The report states that the Olinda Fire has scorched 1.69 square miles and was 85% contained as of Aug. 17, while the Kula Fire burned about one-third of a square mile and was 80% contained.
The Lahaina fire, which burned 3.39 square miles, was 89% contained on Aug. 17, with officials reporting “no active threats at this time.” The county noted that even when a fire is 100% contained, that does not mean it has been extinguished but that firefighters had it “fully surrounded by a perimeter.”
Phase 1 of material removal, led by the EPA, included household materials and fuel from pressurized cylinders and tanks. However, Phase 2 will be carried out by the U.S. Army Corps of Engineers and will include debris removal, with some empty containers of fuel marked for debris removal work by the EPA.

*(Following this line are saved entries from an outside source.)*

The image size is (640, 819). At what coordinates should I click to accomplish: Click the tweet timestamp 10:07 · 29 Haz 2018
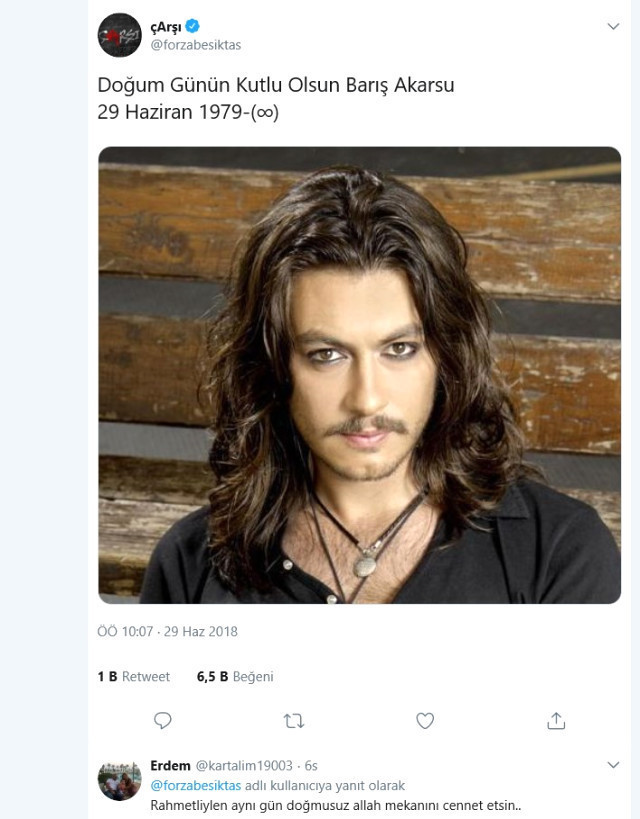click(x=167, y=632)
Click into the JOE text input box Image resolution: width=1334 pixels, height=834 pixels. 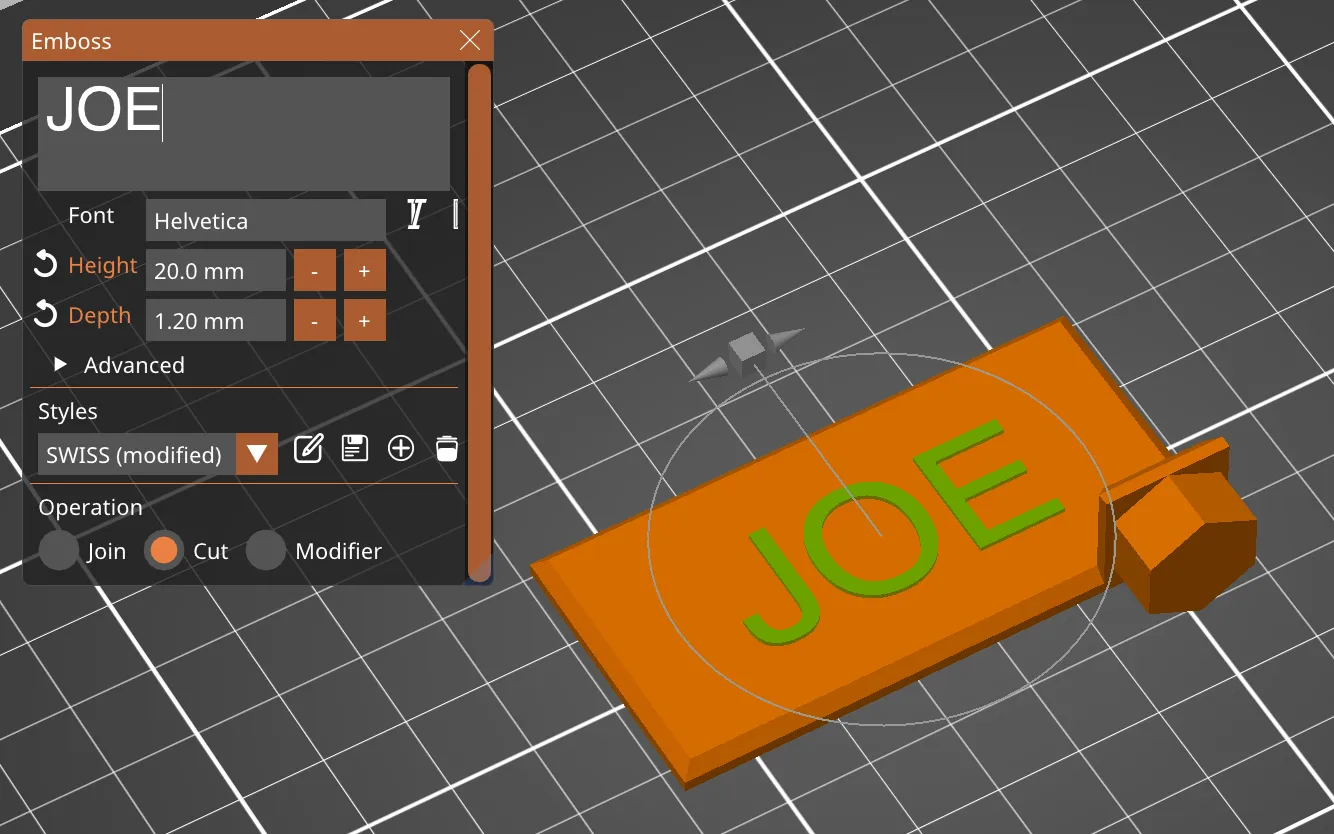[243, 133]

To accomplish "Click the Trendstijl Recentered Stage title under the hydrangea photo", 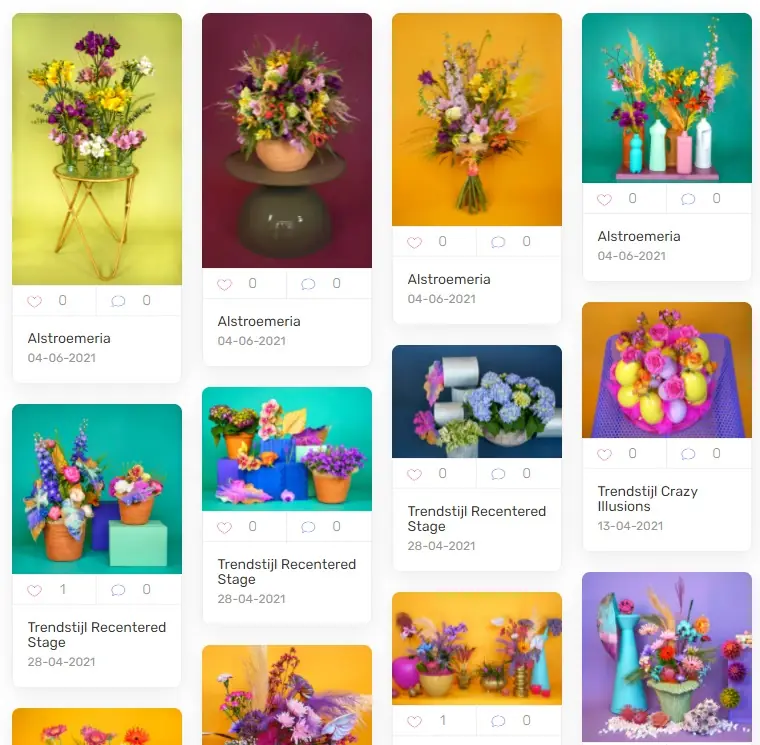I will (x=477, y=519).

According to the EPA, work was prioritized on residential properties to allow local residents to return as soon as possible. Removal of hazardous materials can reportedly occur on commercial properties that have been identified as not having a risk for the field workers, including unstable structures, collapsed roofs or other physical hazards.
Commercial properties that cannot be addressed during this phase will then be addressed in the second phase. The larger size of the properties and the increased likelihood of finding more diverse hazardous materials makes this work more technically difficult, the agency explains.
Additionally, controlling the spread of ash and debris will be the teams’ focus, continuing to apply soil stabilizer to the ash footprint on all impacted properties in Lahaina (excluding areas of cultural significance) to protect human health and the environment. This stabilizer reportedly helps prevent toxic ash and debris from entering the air, nearby properties, waterways and the ocean.
EPA teams also continue to identify, transport, and safely dispose of lithium-ion batteries used in electric and hybrid vehicles, charging stations, and solar power systems. Fire-damaged lithium-ion batteries need to be recovered with specific care, de-energized and disposed of properly.
The agency adds that due to the number of layered debris and the difficulty of safely entering and operating within multistory apartments, teams did not begin these hazardous material assessments until this week. It is reportedly likely that most of the hazardous waste recovery work will be deferred to the second phase of debris removal.
The EPA says it has removed 90% of hazardous materials from burned residential and commercial properties. The updated completion percentage includes a change in the total number of parcels to be cleared by the EPA from 1,601 to 1,620.